▶ [Work instruction]: From the first line onward, reproduce the records exactly; the final line to include is the one holding "Click Save &".

▶ [Input data]:
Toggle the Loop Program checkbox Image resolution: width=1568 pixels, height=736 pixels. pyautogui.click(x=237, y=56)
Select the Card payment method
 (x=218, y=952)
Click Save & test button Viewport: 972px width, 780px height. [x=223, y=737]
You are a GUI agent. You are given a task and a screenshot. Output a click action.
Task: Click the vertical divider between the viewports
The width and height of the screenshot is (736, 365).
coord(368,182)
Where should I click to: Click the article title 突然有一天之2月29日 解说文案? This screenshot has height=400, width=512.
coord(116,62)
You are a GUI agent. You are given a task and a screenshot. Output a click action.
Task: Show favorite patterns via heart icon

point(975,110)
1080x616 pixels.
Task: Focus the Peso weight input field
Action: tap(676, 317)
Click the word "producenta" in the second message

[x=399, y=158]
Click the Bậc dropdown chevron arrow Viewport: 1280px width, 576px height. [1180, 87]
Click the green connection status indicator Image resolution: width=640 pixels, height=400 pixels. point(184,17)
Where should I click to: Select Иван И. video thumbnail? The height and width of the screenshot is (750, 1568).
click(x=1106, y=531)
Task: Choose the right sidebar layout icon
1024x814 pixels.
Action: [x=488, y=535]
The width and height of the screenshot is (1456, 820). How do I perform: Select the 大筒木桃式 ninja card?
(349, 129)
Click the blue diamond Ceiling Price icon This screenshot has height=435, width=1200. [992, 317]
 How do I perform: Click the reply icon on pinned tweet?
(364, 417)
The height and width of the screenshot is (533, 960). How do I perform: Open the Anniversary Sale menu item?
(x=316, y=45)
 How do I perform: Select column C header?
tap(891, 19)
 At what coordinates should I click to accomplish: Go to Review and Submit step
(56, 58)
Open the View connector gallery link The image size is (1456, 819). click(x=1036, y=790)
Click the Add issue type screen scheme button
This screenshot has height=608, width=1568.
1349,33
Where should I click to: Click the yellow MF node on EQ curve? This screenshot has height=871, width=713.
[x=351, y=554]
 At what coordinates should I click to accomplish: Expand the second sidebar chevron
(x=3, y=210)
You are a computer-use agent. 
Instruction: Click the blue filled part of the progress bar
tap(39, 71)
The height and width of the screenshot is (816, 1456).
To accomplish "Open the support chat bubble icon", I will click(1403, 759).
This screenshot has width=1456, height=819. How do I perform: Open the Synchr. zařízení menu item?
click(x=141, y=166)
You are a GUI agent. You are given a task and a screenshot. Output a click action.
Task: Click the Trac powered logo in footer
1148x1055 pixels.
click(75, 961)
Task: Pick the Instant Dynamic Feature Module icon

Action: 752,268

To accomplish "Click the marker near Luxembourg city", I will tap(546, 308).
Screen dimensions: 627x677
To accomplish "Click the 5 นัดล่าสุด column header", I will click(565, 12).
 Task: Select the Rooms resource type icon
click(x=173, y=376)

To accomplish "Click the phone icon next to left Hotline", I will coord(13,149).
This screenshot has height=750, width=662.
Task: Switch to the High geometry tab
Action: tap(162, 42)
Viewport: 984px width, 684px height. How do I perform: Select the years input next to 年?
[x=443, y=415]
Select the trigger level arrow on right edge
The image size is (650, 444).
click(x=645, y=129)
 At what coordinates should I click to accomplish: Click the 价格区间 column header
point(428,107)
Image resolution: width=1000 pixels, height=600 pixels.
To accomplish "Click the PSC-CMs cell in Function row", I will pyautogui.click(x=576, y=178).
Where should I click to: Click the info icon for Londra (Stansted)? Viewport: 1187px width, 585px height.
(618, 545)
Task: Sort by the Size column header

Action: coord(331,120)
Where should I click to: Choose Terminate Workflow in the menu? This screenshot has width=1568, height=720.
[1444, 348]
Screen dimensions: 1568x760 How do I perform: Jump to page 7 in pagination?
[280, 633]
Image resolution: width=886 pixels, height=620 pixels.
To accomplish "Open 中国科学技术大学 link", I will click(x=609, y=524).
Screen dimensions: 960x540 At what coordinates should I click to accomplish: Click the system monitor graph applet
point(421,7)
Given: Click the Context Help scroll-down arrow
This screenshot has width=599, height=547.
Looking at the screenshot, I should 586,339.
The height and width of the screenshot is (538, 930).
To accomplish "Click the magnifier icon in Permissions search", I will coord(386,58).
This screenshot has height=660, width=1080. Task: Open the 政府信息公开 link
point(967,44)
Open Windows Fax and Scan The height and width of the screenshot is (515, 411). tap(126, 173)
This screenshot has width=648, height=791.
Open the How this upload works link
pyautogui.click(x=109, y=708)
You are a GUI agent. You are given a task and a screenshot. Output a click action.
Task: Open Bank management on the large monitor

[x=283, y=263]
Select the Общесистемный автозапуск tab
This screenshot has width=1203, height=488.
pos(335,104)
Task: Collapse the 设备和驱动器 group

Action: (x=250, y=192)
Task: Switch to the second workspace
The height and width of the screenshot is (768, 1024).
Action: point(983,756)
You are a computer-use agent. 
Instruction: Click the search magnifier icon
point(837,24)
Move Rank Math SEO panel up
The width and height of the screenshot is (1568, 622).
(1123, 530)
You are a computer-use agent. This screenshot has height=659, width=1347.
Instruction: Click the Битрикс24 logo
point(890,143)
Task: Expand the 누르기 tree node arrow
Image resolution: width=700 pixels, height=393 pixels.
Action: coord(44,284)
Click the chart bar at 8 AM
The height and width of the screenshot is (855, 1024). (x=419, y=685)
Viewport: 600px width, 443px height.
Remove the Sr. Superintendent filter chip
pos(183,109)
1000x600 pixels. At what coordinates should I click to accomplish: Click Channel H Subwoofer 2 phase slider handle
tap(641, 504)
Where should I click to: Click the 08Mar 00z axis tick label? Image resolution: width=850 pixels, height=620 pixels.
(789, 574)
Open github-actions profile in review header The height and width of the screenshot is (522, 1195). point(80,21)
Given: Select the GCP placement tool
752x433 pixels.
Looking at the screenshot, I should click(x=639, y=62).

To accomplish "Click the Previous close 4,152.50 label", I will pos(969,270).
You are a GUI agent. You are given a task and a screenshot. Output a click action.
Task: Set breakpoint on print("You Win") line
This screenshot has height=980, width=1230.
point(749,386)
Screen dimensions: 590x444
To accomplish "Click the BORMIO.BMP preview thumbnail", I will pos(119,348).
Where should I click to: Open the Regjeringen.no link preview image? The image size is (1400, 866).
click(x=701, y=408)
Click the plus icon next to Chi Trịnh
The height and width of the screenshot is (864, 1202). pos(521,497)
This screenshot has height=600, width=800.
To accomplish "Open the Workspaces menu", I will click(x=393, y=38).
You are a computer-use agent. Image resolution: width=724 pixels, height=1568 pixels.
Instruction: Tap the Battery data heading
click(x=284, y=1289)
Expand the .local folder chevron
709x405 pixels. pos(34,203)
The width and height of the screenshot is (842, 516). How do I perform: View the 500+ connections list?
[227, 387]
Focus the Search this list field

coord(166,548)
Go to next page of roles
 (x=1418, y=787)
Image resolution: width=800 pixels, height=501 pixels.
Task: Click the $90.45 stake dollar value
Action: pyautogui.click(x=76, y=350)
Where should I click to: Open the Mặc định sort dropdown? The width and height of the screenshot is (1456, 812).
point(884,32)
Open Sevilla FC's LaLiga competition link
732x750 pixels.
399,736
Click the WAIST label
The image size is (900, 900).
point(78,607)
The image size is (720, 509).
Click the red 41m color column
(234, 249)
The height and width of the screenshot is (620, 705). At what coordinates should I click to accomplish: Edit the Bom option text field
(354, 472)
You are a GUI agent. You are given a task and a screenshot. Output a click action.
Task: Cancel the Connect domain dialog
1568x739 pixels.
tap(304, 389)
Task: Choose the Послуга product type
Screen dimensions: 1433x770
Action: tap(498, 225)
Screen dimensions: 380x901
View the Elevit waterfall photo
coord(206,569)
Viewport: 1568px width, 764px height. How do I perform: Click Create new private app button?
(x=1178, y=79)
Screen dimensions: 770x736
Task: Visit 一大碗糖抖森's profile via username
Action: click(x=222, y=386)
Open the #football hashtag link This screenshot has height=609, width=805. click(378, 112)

▶ [Answer space]:
Toggle the Loop Program checkbox Image resolution: width=1568 pixels, height=736 pixels. pyautogui.click(x=237, y=56)
Select the Card payment method
 (x=218, y=952)
Click Save & test button Viewport: 972px width, 780px height. [x=223, y=737]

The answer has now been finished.